Your task –
Could you repeat, word for word, every line from the one containing "Task: View the My Payments tab" through the final line of the records below, and nothing else?

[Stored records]
[Start of section]

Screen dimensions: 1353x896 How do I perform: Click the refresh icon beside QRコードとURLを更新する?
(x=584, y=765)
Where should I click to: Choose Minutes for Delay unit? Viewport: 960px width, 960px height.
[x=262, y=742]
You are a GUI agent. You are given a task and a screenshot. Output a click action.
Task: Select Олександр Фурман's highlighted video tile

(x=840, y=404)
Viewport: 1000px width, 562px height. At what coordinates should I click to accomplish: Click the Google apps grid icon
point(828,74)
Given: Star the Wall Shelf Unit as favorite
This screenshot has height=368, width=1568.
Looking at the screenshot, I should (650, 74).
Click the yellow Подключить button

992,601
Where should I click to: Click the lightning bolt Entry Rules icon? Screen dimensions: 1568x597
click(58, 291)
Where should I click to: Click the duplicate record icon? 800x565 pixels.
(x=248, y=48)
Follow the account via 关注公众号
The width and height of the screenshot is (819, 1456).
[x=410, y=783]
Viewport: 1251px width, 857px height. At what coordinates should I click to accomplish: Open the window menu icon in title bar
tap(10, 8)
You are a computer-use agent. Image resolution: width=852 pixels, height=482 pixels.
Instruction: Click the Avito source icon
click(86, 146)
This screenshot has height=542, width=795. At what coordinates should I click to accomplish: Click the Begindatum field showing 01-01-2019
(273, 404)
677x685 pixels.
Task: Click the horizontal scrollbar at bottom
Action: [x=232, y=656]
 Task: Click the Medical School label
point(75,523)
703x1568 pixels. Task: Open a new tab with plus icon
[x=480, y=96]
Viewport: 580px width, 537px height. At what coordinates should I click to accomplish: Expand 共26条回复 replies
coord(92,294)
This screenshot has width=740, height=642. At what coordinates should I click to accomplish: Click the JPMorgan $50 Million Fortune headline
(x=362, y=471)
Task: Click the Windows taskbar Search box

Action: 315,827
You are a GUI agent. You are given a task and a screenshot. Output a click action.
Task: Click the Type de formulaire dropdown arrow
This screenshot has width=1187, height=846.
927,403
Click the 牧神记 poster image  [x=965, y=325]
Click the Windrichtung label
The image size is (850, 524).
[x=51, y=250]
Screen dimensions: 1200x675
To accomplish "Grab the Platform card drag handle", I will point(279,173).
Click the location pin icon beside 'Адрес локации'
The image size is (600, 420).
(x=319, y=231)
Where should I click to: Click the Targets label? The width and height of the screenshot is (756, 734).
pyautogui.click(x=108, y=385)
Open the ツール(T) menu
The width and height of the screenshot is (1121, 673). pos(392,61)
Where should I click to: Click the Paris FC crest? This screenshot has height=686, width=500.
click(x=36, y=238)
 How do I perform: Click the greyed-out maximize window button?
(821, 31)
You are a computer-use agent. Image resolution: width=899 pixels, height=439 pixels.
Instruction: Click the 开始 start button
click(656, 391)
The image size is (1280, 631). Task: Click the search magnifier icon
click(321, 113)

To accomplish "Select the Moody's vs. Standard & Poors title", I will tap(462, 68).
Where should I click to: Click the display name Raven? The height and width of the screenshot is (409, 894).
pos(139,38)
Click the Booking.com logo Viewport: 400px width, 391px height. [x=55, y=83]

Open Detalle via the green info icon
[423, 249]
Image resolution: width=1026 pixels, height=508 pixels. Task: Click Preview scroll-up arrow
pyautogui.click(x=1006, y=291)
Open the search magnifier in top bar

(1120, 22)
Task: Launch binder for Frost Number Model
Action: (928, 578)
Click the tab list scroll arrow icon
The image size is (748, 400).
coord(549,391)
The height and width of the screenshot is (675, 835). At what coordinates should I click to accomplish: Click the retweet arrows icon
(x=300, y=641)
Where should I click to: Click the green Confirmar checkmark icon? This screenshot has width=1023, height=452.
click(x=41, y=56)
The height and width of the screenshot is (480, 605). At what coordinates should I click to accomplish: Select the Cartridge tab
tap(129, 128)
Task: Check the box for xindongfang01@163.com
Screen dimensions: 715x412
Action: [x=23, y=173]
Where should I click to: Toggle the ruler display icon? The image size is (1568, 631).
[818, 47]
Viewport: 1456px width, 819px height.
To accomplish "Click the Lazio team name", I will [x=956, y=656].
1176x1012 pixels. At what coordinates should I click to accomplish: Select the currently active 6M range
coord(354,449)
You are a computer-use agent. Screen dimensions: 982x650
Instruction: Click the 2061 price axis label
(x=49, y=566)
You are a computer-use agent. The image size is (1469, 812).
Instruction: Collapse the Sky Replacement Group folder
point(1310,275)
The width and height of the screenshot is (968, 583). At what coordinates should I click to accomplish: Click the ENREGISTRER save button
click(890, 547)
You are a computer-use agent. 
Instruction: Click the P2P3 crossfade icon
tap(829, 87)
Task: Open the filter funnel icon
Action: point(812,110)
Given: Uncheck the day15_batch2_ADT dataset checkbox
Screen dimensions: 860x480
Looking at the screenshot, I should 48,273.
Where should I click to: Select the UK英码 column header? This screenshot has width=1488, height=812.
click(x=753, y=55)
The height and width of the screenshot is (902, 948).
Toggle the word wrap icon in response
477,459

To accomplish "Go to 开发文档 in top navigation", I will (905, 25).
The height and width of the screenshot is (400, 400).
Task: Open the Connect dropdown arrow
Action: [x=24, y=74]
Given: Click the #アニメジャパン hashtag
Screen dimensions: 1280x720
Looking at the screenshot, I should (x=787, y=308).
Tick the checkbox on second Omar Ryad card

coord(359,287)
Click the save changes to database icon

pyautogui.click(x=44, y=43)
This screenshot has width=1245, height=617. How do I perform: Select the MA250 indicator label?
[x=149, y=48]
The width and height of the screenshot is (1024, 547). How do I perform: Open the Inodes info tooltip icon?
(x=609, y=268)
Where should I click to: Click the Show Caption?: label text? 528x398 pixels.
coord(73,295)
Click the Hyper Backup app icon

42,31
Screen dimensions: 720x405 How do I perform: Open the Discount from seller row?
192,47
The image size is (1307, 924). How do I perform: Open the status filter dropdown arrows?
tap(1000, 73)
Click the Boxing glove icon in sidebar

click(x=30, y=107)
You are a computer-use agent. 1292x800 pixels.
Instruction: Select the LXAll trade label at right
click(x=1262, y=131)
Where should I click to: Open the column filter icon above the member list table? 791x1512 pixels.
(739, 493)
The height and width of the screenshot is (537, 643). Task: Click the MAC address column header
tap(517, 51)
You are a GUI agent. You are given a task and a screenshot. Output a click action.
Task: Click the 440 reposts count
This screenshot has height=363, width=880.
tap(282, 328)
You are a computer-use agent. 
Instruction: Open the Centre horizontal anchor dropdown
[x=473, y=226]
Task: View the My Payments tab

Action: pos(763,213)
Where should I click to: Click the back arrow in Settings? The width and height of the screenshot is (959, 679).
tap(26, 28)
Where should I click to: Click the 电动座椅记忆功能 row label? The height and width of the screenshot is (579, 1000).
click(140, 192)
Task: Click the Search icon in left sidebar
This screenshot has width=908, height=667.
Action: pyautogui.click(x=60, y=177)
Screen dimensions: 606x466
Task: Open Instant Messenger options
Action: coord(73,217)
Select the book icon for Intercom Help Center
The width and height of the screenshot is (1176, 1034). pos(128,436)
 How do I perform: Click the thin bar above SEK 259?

[End of section]

Solution to the exercise –
Task: View the My Payments tab

Action: pos(763,213)
Where should I click to: Click the back arrow in Settings? The width and height of the screenshot is (959, 679).
tap(26, 28)
Where should I click to: Click the 电动座椅记忆功能 row label? The height and width of the screenshot is (579, 1000).
click(140, 192)
Task: Click the Search icon in left sidebar
This screenshot has width=908, height=667.
Action: pyautogui.click(x=60, y=177)
Screen dimensions: 606x466
Task: Open Instant Messenger options
Action: coord(73,217)
Select the book icon for Intercom Help Center
The width and height of the screenshot is (1176, 1034). pos(128,436)
 How do I perform: Click the thin bar above SEK 259?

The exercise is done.